In the data, copy everything from "This screenshot has height=674, width=1568." down to "[x=302, y=457]", swapping "paperclip attachment icon" for "file attachment button" and changing nothing else. Leave the pictures out.

Dataset entries:
--------------------------------

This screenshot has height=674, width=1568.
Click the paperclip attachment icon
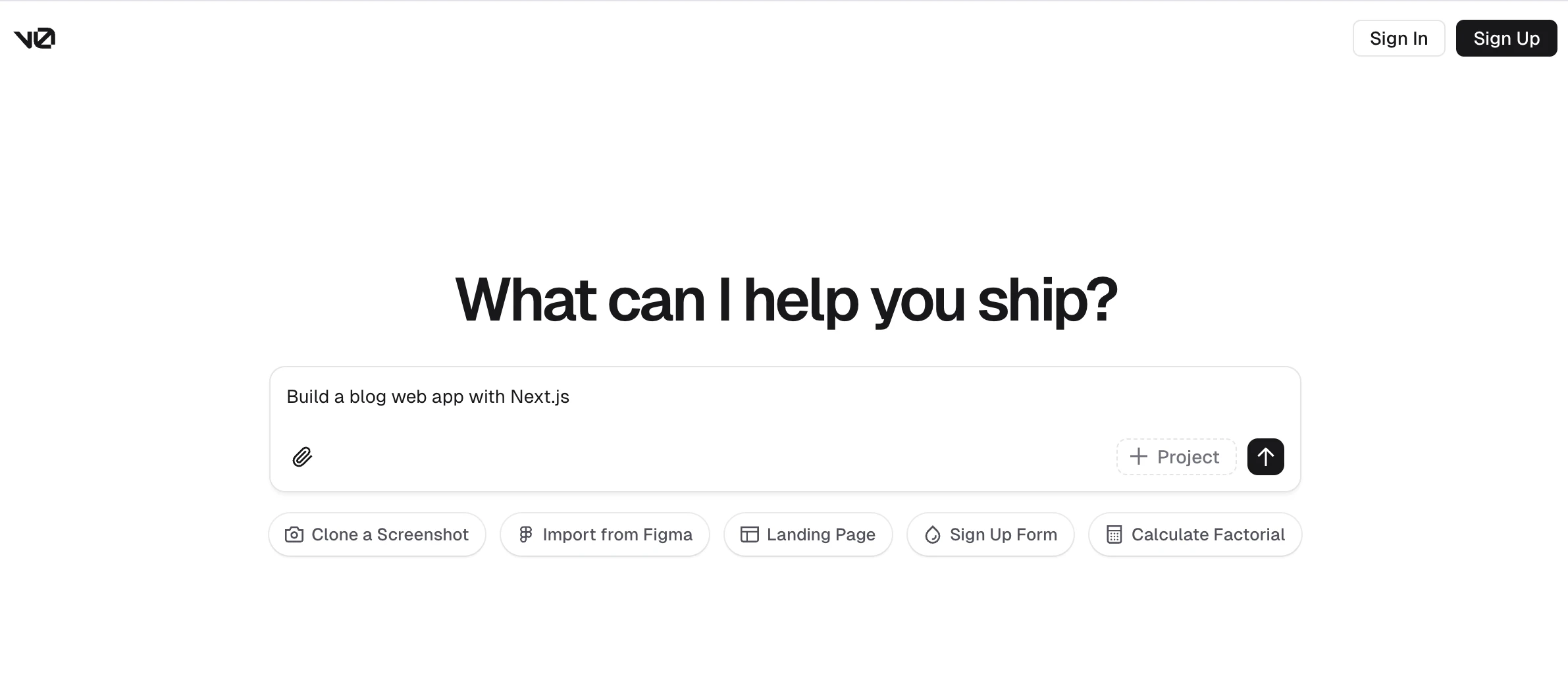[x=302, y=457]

--------------------------------

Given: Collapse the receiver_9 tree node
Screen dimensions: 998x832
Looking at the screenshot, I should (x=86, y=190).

--------------------------------

Task answer:
This screenshot has height=674, width=1568.
Click the file attachment button
[x=302, y=457]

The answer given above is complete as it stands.